According to the latest document of Suricata version 7.0, it only supports multiple tenants in netmap mode for VLAN or network interface devices.
“”"
Note: Not currently supported for IPS.
Note: support depends on a capture method using the ‘livedev’ API. Currently, these are pcap, AF_PACKET, PF_RING, and Netmap.
“”"
I want to know why it doesn’t implement multiple tenants for IPFW mode. Is it difficult? Can it support multiple tenants if I disable IPS?
I’m considering implementing the above feature, if it is really difficult, please let me know.
Thanks.
1 Like
I don’t think it is difficult. The question is how you map tenants to something ipfw can provide. How would you distinguish your tenants in ipfw?
Can Suricata use the IPFW’s rule number as the tenant id? We need Suricata to process an IPFW rule using a specific Suricata rule set in our product, one or multiple IPFW rules using one Suricata rule set.
On the man page of FreeBSD,
READING PACKETS
…
Diverted packets may be read unaltered via read(2), recv(2), or recvfrom(2). In the latter case, the address returned will have its port set to some tag supplied by the packet diverter, (usually the ipfw rule number) and the IP address set to the (first) address of the interface on which the packet was received (if the packet was incoming) or INADDR_ANY (if the packet was outgoing). The interface name (if defined for the packet) will be placed in the 8 bytes following the address, if it fits.
…
WRITING PACKETS
…
The port part of the socket address passed to the sendto(2) contains a tag that should be meaningful to the diversion module. In the case of ipfw(8) the tag is interpreted as the rule number after which rule processing should restart.
…
Also, the functions in source_ipfw.c:
TmEcode ReceiveIPFWLoop(ThreadVars *tv, void *data, void *slot)
and
TmEcode IPFWSetVerdict(ThreadVars *tv, IPFWThreadVars *ptv, Packet *p)
in Suricata use the recvfrom and sendto to read and write packets. So it should be able to get and put back the IPFW rule number.

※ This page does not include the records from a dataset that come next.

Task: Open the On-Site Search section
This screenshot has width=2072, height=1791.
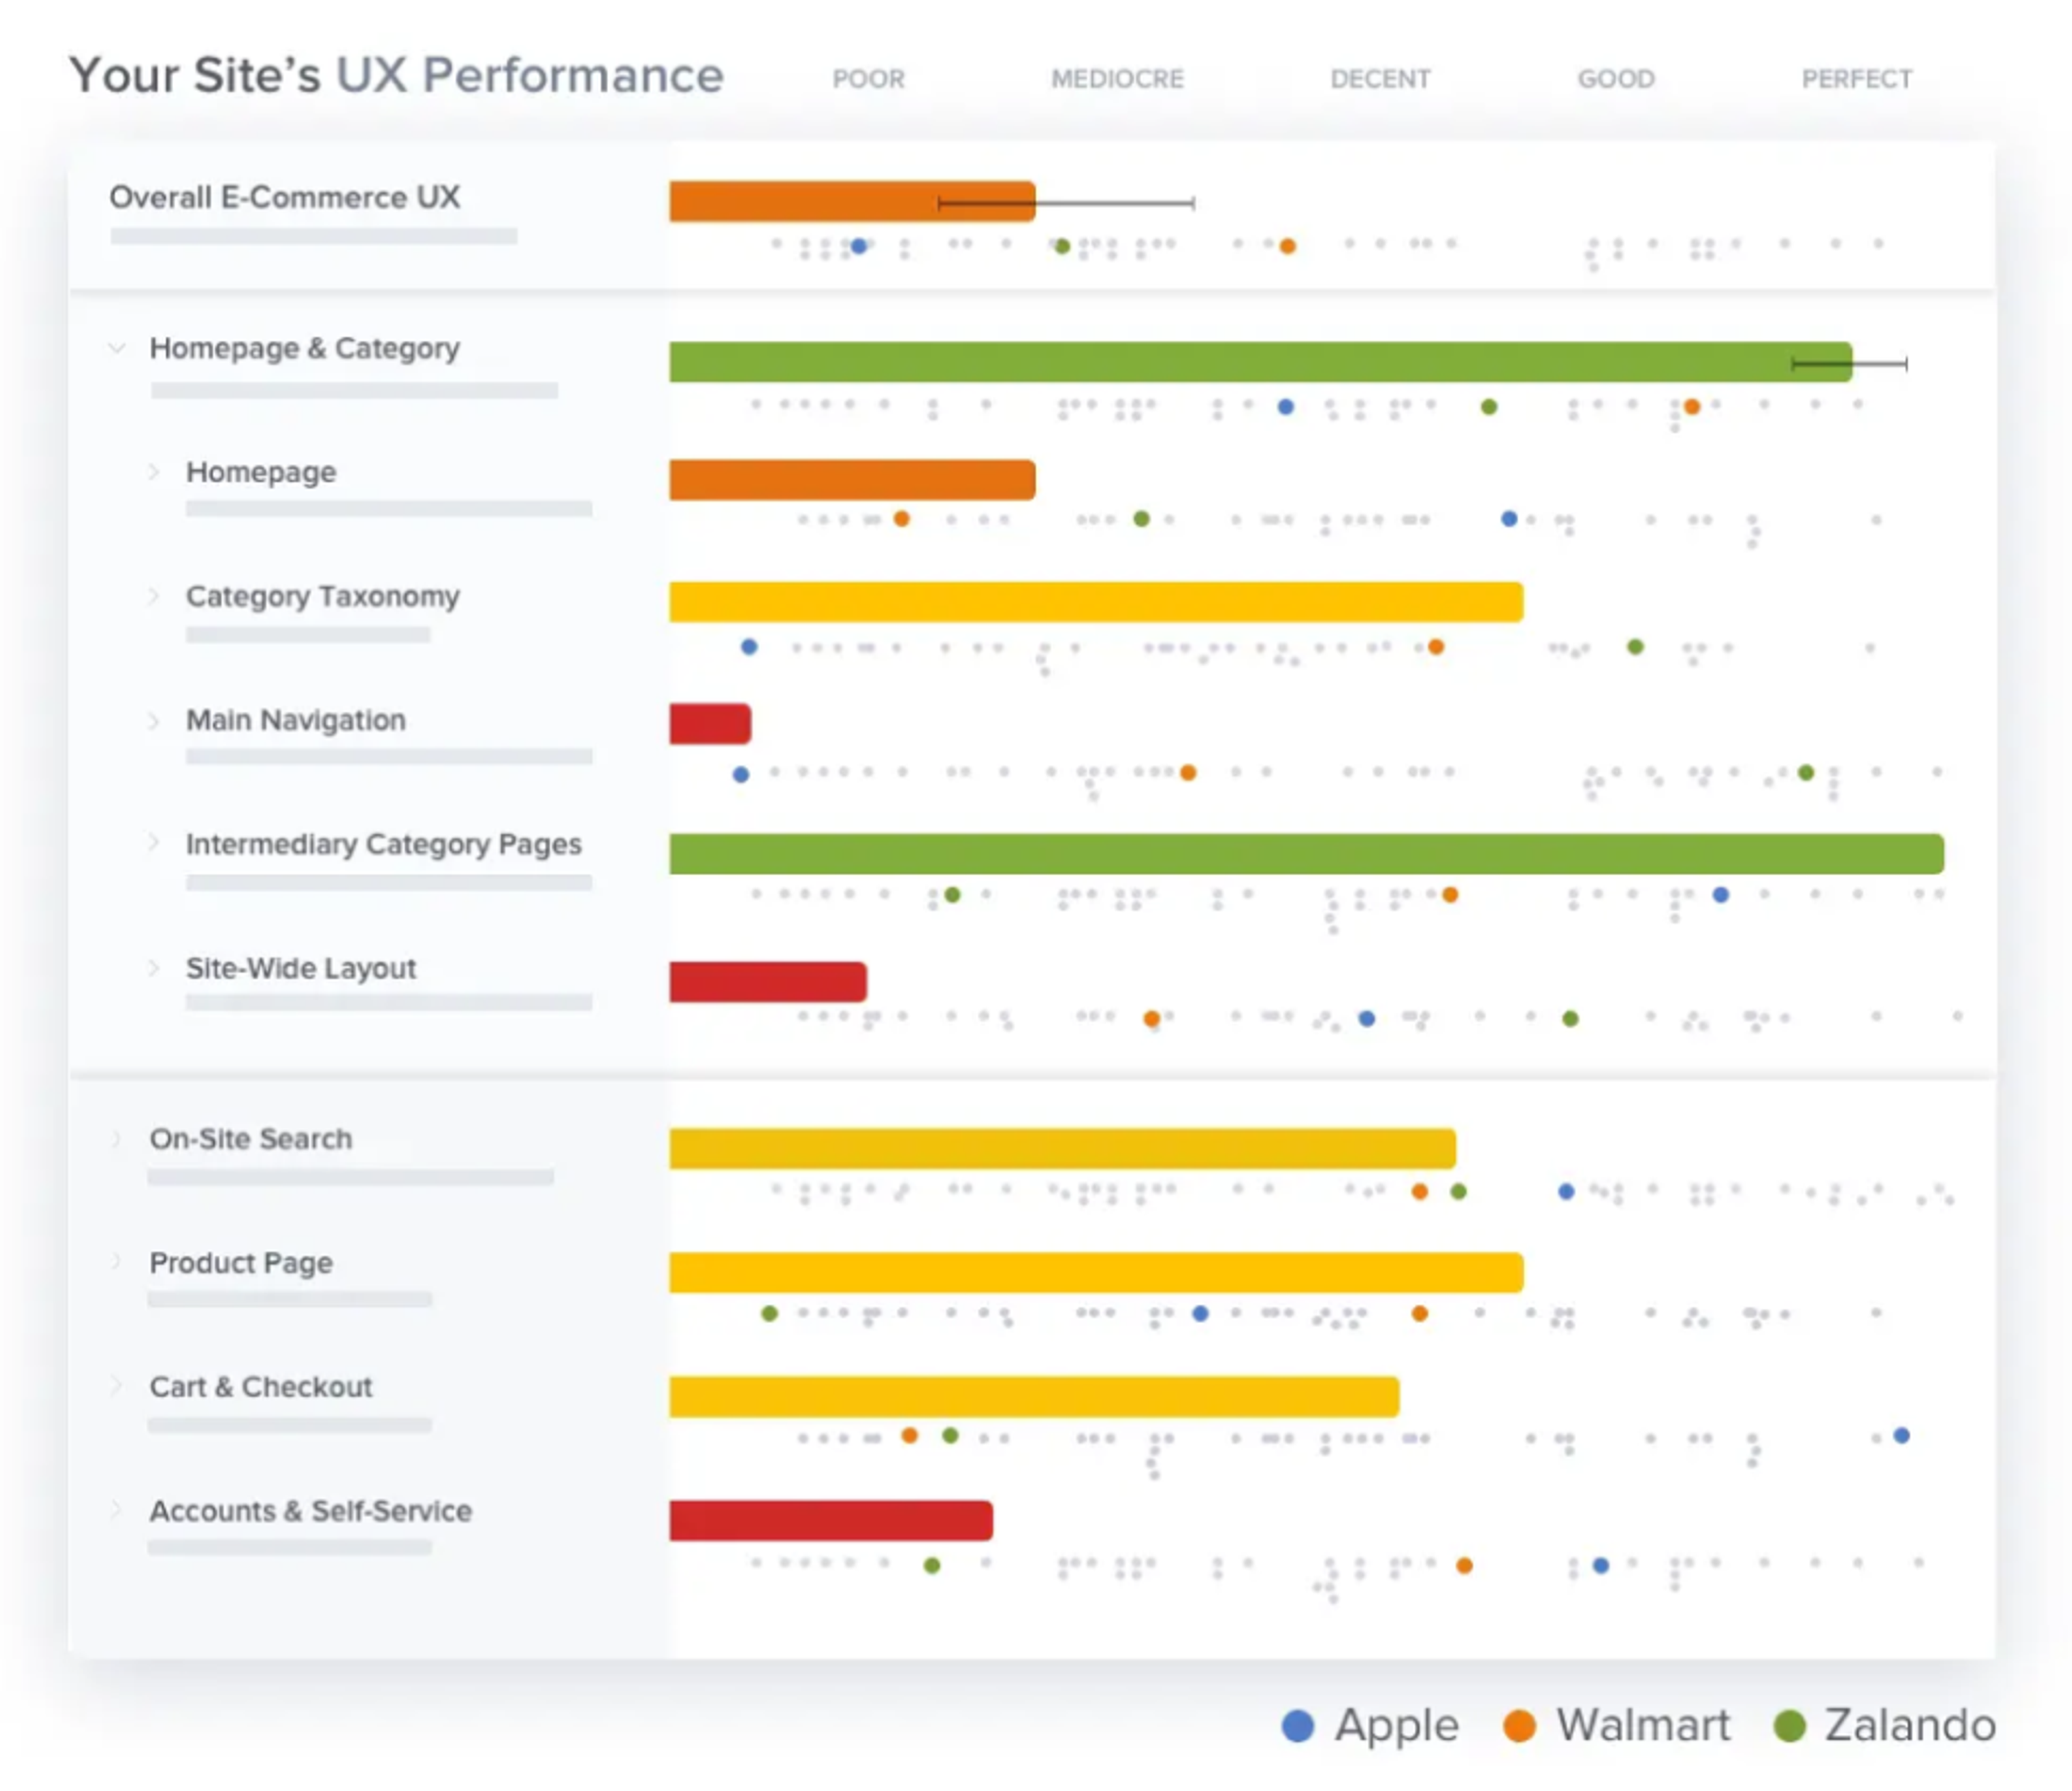Action: [251, 1138]
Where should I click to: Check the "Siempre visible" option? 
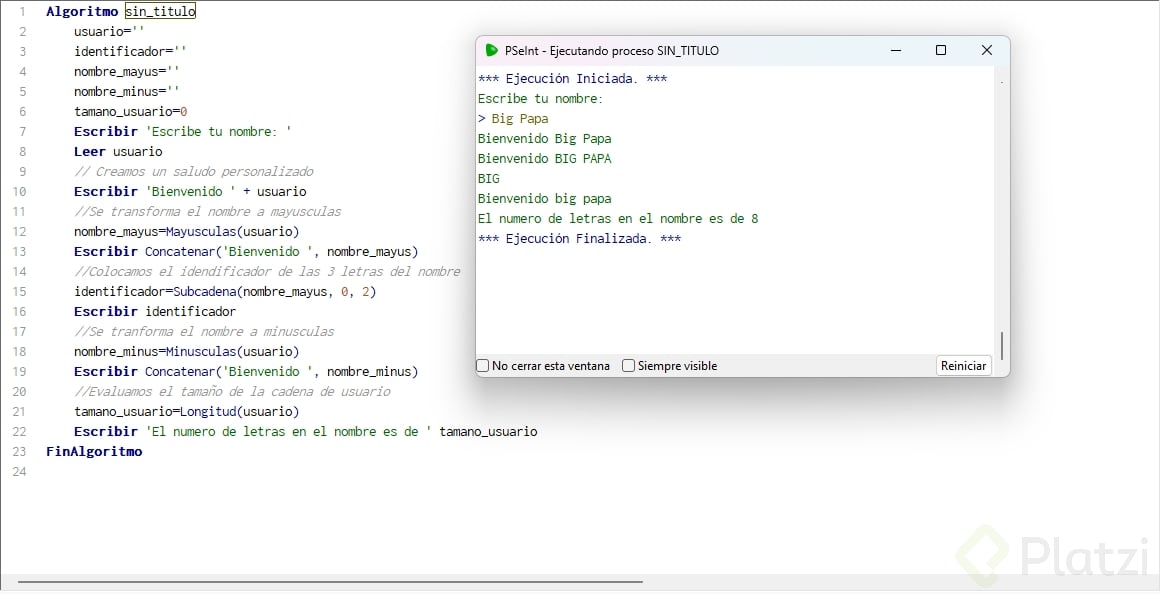[629, 366]
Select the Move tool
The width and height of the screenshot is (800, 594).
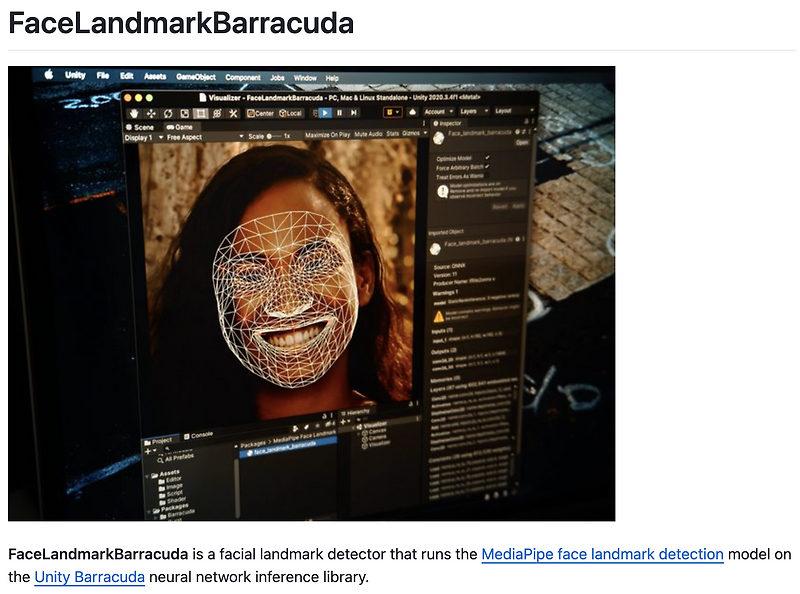pos(150,112)
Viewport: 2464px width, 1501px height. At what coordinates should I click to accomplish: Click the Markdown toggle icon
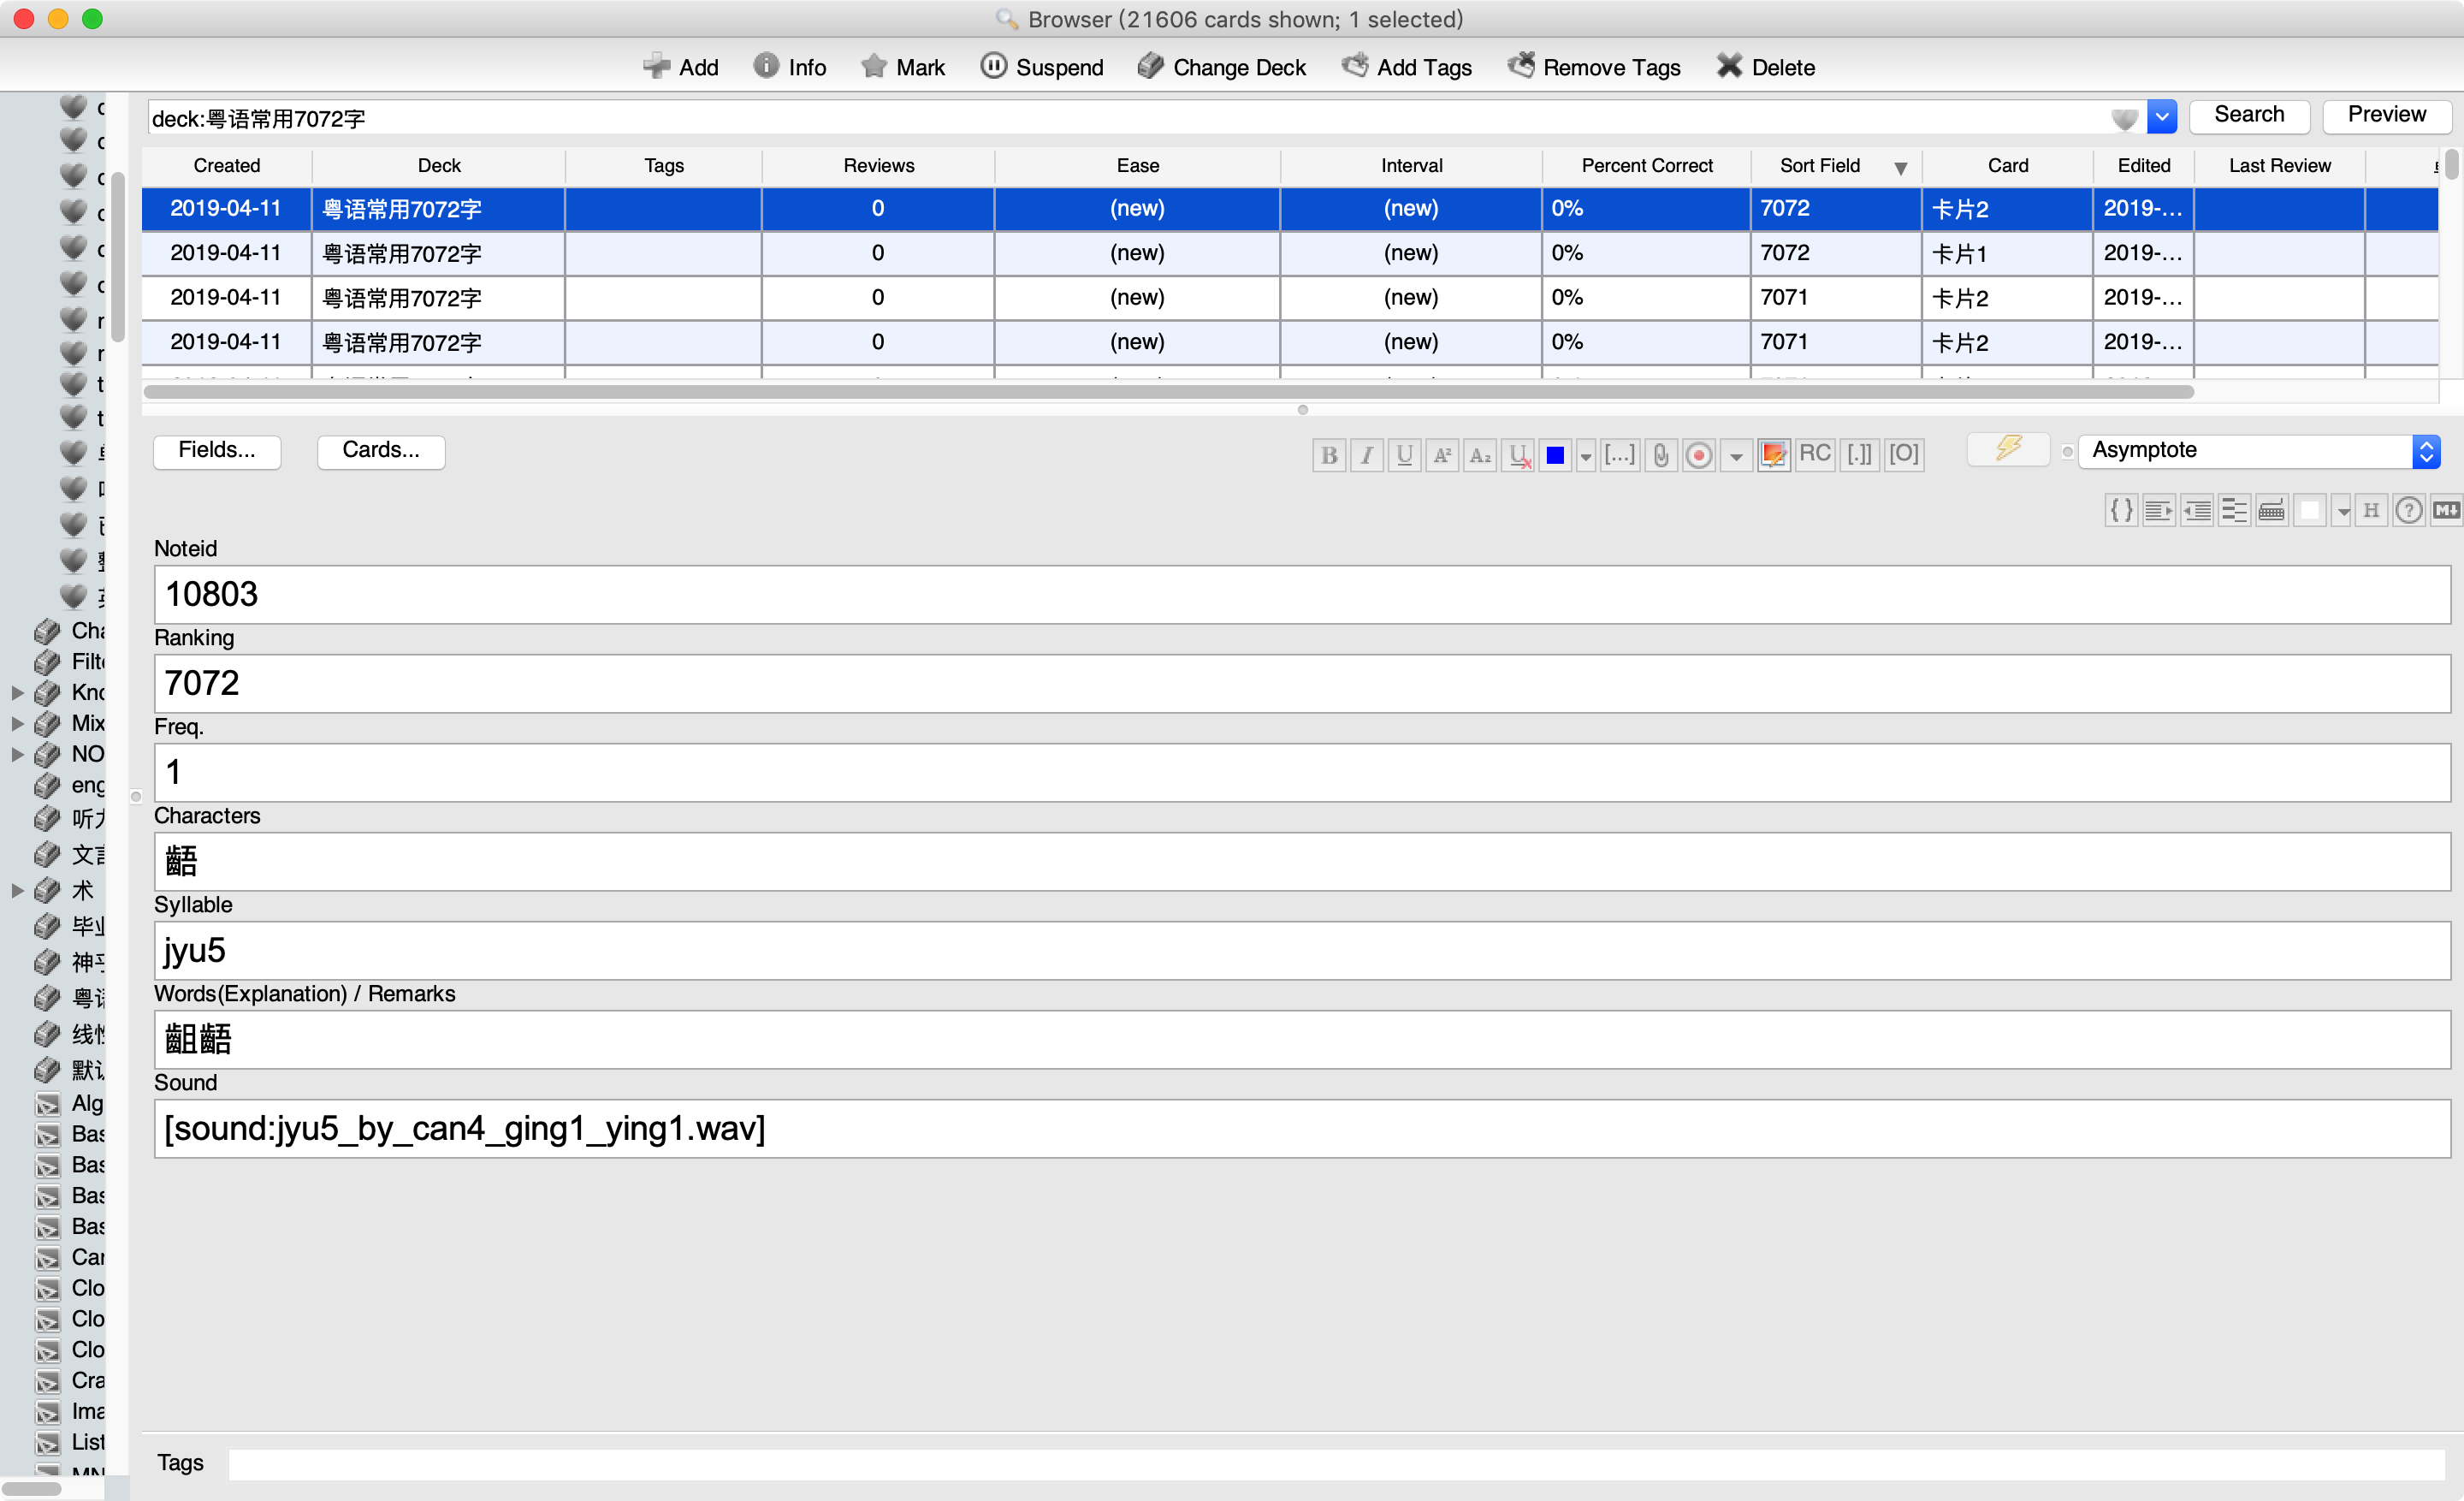[x=2446, y=511]
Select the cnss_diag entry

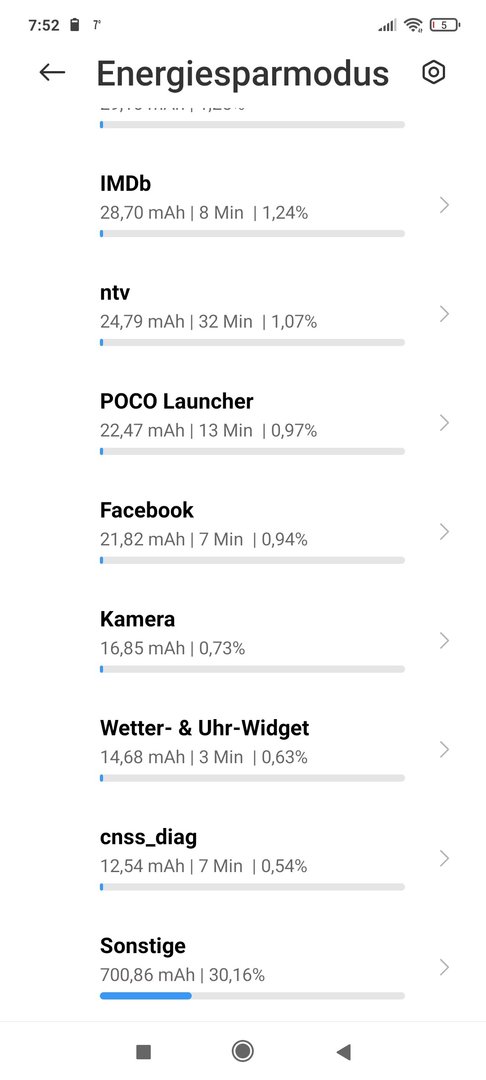[243, 859]
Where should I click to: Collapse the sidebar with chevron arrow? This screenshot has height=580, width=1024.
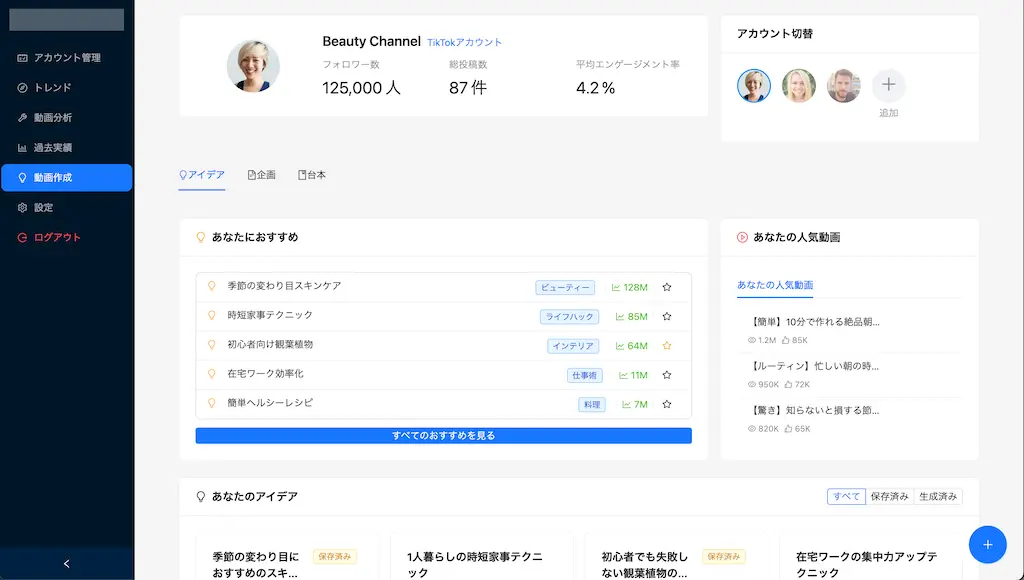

I have not verified the above information, assume that the above is true, and what steps should be taken to implement the multiple tenants feature for IPFW, can you descript briefly?
Thank you very much.
I’m not very familiar with the ipfw code in Suricata, as it was contributed and I don’t think it has many users. But if the recvfrom returns this info you should be able to use it to set Packet::tenant_id.
Thank you very much.
I will verify whether it has a rule number in the packet from ipfw.
I’ve verified that the ipfw rules number is parsed and stored in source-ipfw.h in the variable IPFWQueueVars.ipfw_sin.sin_port. So it can be used as the identity of multiple tenants.